SOME PRACTICAL FACTS ABOUT THE AMERICANS WITH DISABILITIES ACT (ADA) AND THE ADA AMENDMENTS ACT (ADAAA)
You may know from reading this blog on a regular basis that the ADA Amendments Act (ADAAA) was passed in 2008 to “reinstate a broad scope of protection” by expanding the definition of the terms “disability” and “major life activities”. I read the Amendments Act and found myself glad that I am surrounded by a staff of labor attorneys who can interpret the Act and provide legal advice to our clients. However, in my role as an HR Consultant with S&J, I thought it might be helpful to provide you with a few basic facts that are covered in the law and explain how they may be practical in your day-to-day business.
Some ADA Basics:
1) The ADA only covers those employers with 15 or more employees. Therefore, it may not apply to your small company;
2) The EEOC considers temporary employees sent to your office by employment firms covered by the ADA. That means that even if they are not on your payroll, you may be required to provide a requested accommodation if it is not deemed to be a undue hardship to your company;
3) A reasonable accommodation does not mean that you have to provide the exact accommodation requested by an employee or his/her physician, nor do you have to bump one employee to accommodate another. Furthermore, as an employer you are not required to lower your quality or production standards to make a reasonable accommodation;
4) As an employer, you do not have to provide a reasonable accommodation if it imposes an “undue hardship” on your firm In this case the definition of an undue hardship is “an action requiring significant difficulty or expense when considered in light of factors such as an employer’s size, financial resources, and the nature and structure of its operation.” In other words, if you are a small employer with limited resources, you are not expected to spend large amounts of money to meet a reasonable accommodation;
6) An employer generally does not have to provide a reasonable accommodation unless an individual with a disability has asked for one;
7) Granting extended leave to an employee is considered a form of reasonable accommodation. Thus, even if the employee has used up his sick leave, Family and Medical Leave Act (FMLA) leave, and vacation leave, you still may need to grant additional leave for employees with disabilities.

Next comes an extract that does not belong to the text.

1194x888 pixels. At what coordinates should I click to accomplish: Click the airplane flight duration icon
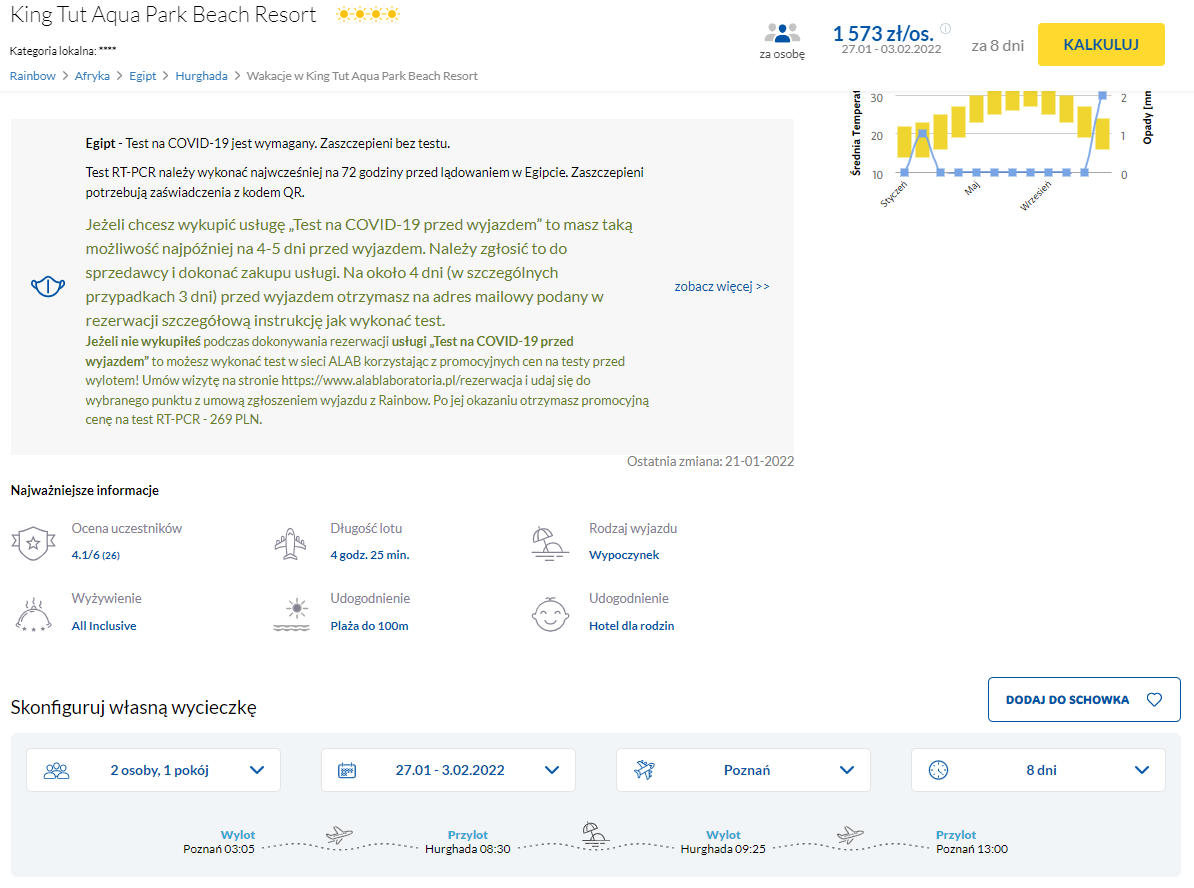pos(290,543)
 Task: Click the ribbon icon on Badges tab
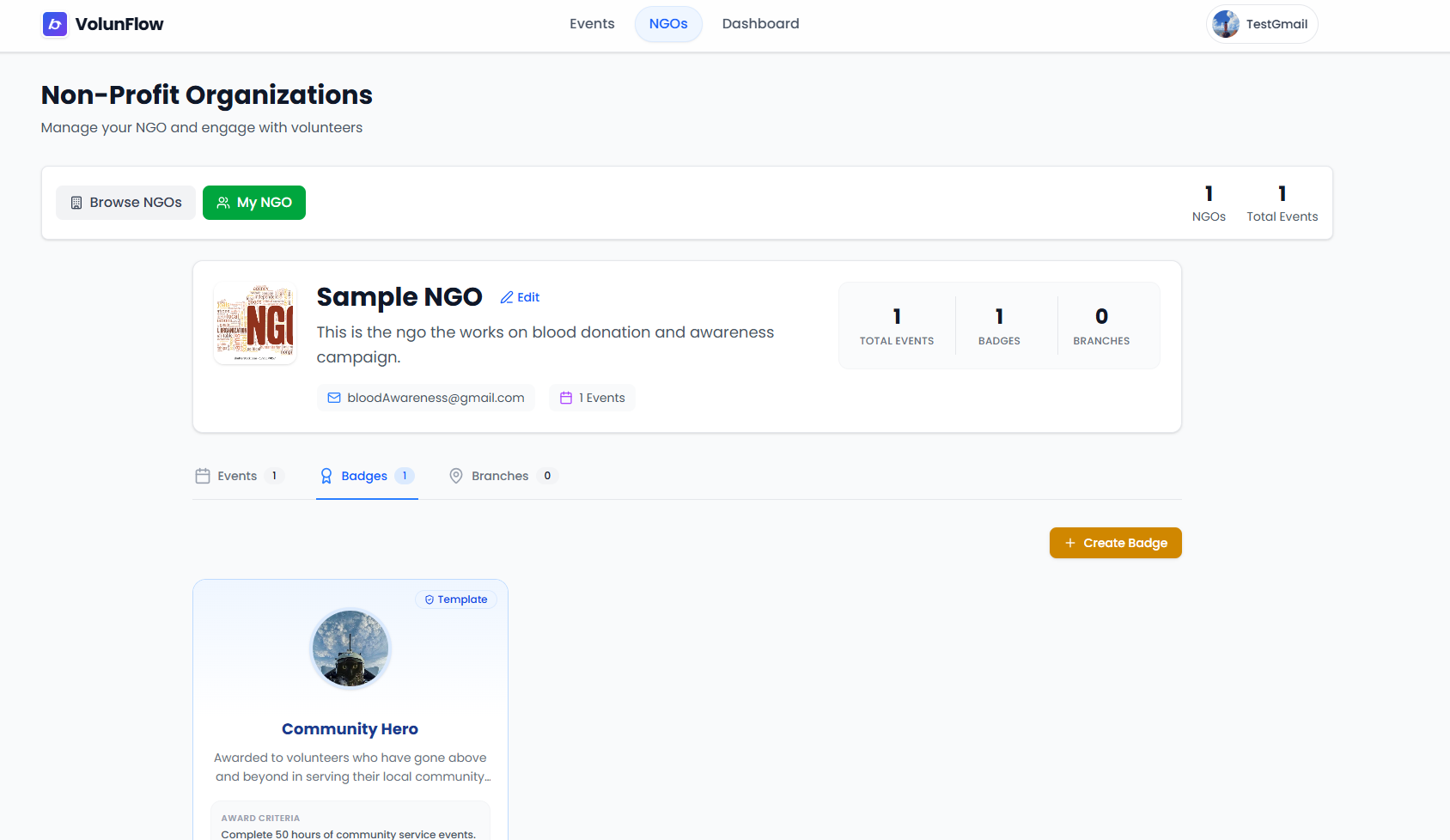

8) The ADA requires that all medical records be kept confidential, away from the general personnel files and only accessible to those who “have a need to know” the contents of the files. I recommend a completely separate locked cabinet that only appropriate members of the HR staff have access to;
9) When holding an interview, employers may not ask job applicants about the existence, nature or severity of a disability, however, you can ask about the ability to perform specific job functions, as long as they are listed in the position description. In an interview it is not appropriate to ask if a candidate if he/she has a bad back, but perfectly reasonable to ask if he/she can lift 100 lbs ( again assuming that this one is one of the primary functions listed in the job description);
10) It is okay to condition a job offer on the passing of a medical exam and an offer can be revoked if the physical exam is failed – provided that an examination is required for all entering employees in similar jobs; and lastly,
11) The federal government provides tax incentives to encourage the employment of people with disabilities. These include the Small Business Tax Credit (IRS Code Section 44); the Work Opportunity Tax Credit (IRS Code Section 51) and the Architectural/Transportation Tax Deduction (IRS Code Section 190). If you are an employer who has made an accommodation for a disabled employee, I recommend you check with your tax advisor to see if you are eligible for any of these deductions.